Comparison of online and offline learning. The large boxes symbolise an ATP proof search, which takes classifier data and returns training data (empty if no proof found). The small “\(+\)” boxes combine classifiers and training data, returning new classifier data.

4 Internal Guidance for Given-Clause Provers

Variants of the given-clause algorithm are commonly used in refutation-based ATPs, such as Vampire [KV13] or E [Sch13].2 We introduce a simple version of the algorithm: Given an initial set of clauses to refute, the set of unprocessed clauses is initialised with the initial set of clauses, and the set of processed clauses is the empty set. At every iteration of the algorithm, a given clause is selected from the unprocessed clauses and moved to the processed clauses, possibly generating new clauses which are moved to the unprocessed clauses. The algorithm terminates as soon as either the set of unprocessed clauses is empty or the empty clause was generated.

The integration of our internal guidance method into an ATP with given-clause algorithm involves two tasks: The recording of training data, and the ranking of unprocessed clauses, which influences the choice of the given clause. To reduce the amount of data an ATP has to load for internal guidance, we process training data and transform it into classification data outside of the ATP. We describe these tasks below in the order they are executed when no internal guidance data is present yet.

4.1 Recording Training Data

Recording training data can be done in different fashions:
  • In situ: Information about clause usage is recorded every time an unprocessed clause gets processed. This method allows for more expressive prover state characterisation, on the other hand, we found it to decrease the proof success rate, as the recording of proof data makes the inference slower.
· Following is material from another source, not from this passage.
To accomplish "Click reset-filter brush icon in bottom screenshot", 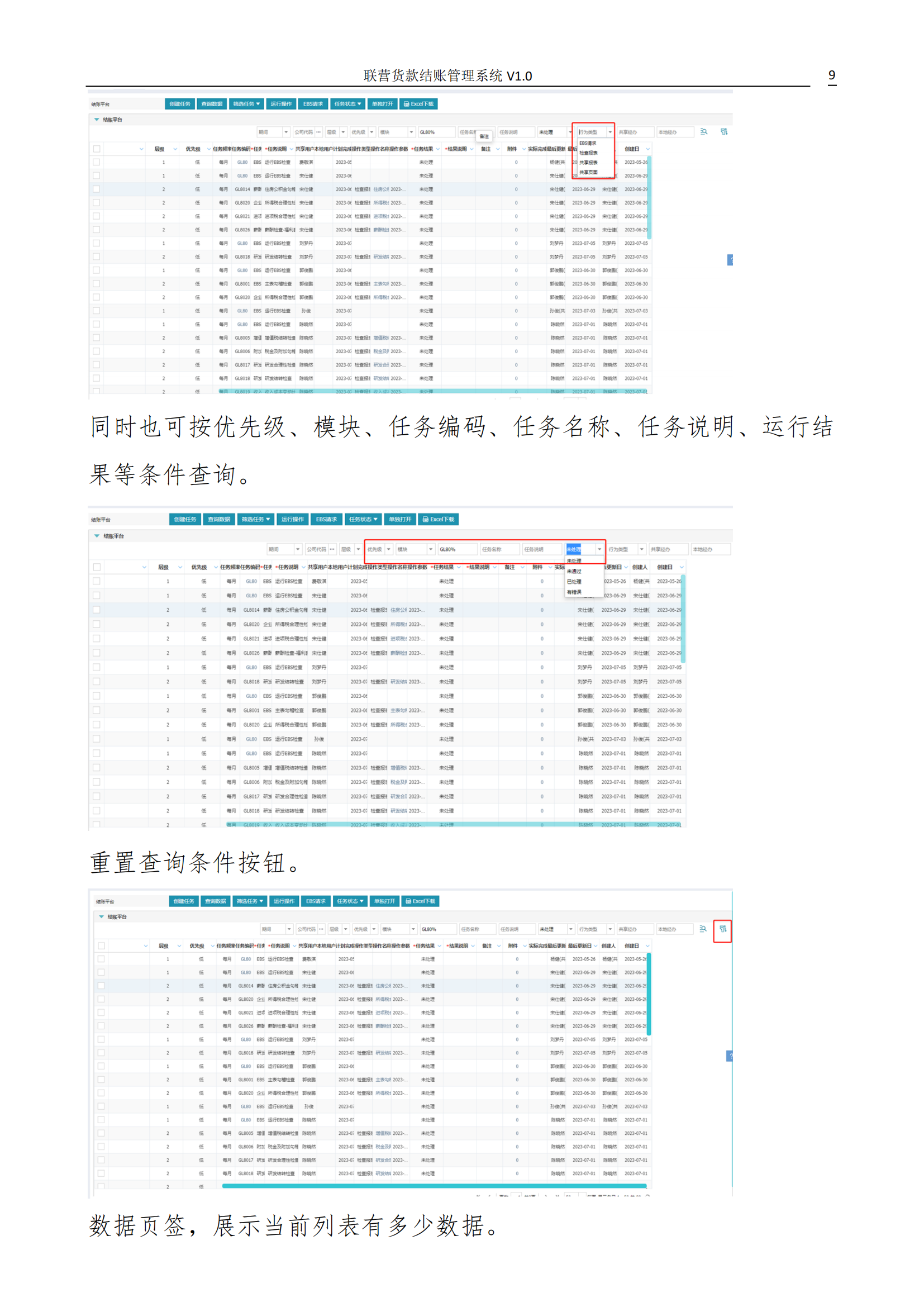I will [722, 929].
  • Post mortem: Only when a proof was found, information about clause usage is reconstructed. As this method does not place any overhead on the proof search, we resorted to post-mortem recording, which is still sufficiently expressive for our purposes.
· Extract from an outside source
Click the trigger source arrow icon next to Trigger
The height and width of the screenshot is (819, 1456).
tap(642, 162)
For every proof, we save: conjecture (if one was given), axioms \(A\) (premises given in the problem), processed clauses \(C\), and clauses \(C_+\) that were used in the final proof (\(C_+ \subseteq C\)). We call such information for a single proof a training datum. We ignore unprocessed clauses, as we cannot easily estimate whether they might have contributed to a proof.
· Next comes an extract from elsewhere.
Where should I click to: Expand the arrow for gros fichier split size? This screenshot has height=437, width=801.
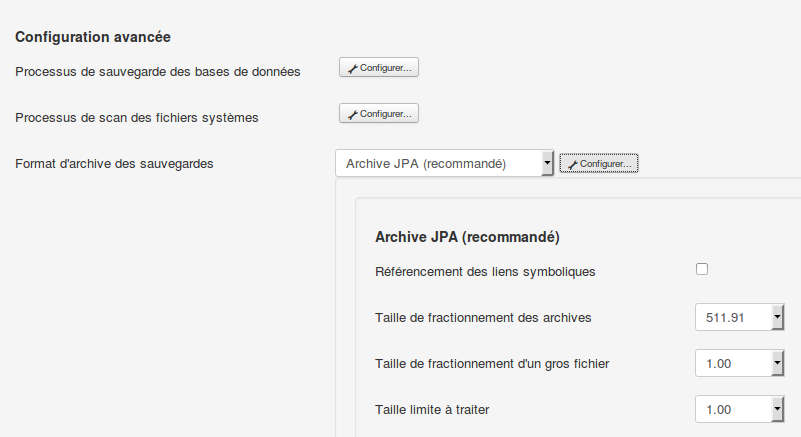coord(777,363)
4.2 Postprocessing Training Data

In our experiments, we frequently encounter clauses that are the same, differing only by containing different Skolem constants. To this end, we process the training data before creating classification data from it. We tried different techniques to handle Skolem constants, as well as other postprocessing methods:
  • Skolem filtering: We discard clauses containing any Skolem constants.

  • Consistent Skolemisation: We normalise Skolem constants inside all clauses, similarly to [UVŠ11]. That is, a clause \(P(x,y,x)\), where \(x\) and \(y\) are Skolem constants, becomes \(P(c_1,c_2,c_1)\).

  • Consistent normalisation: Similarly to consistent Skolemisation, we normalise all symbols of a clause. That is, \(P(x, y, x)\) as above becomes \(c_1(c_2, c_3, c_2)\). This allows the ATP to discover similar groups of clauses, for example \(a + b = b + a\) and \(a * b = b * a\) both map to \(c_1(c_2, c_3) = c_1(c_3, c_2)\), but on the other hand, this also maps possibly different clauses such as \(P(x)\) and \(Q(z)\) to the same clause. Still, in problem collections which do not share a common set of function constants (such as TPTP), this method is suitable.

  • Inference filtering: An interesting experiment is to discard all clauses generated during proof search that are not part of the initial clauses.

We denote the consistent Skolemisation/normalisation of a clause \(c\) described above as \(\mathcal {N}(c)\).

4.3 Transforming Training Data to Classification Data

For a given training datum with processed clauses \(C\) and proof clauses \(C_+\), we define the corresponding classifier data to be:
$$\{(\mathcal {F}(c), c, (1,0)) \mid c \in C_+ \} \cup \{(\mathcal {F}(c), c, (0,1)) \mid c \in C \setminus C_+ \},$$
where \(\mathcal {F}(c)\) denotes the features of a clause. We use the monoid \((\mathbb {N} \times \mathbb {N}, +_2, (0,0))\) introduced in Sect. 2, storing positive and negative examples. The classifier data of the whole training data is then the (multiset) union of the classifier data of the individual training data.

4.4 Clause Ranking

This section describes how our internal guidance method influences the choice of unprocessed clauses using a previously constructed classifier.

At the beginning of proof search, the ATP loads the classifier. Some learning ATPs, such as E/TSM [Sch00], select and prepare knowledge relevant to the current problem before the proof search. However, as we store classifier data in a hash table, filtering irrelevant knowledge to the problem at hand would require a relatively slow traversal of the whole table, whereas lookup of knowledge is fast even in the presence of a large number of irrelevant facts. For this reason we do not filter the classification data per problem.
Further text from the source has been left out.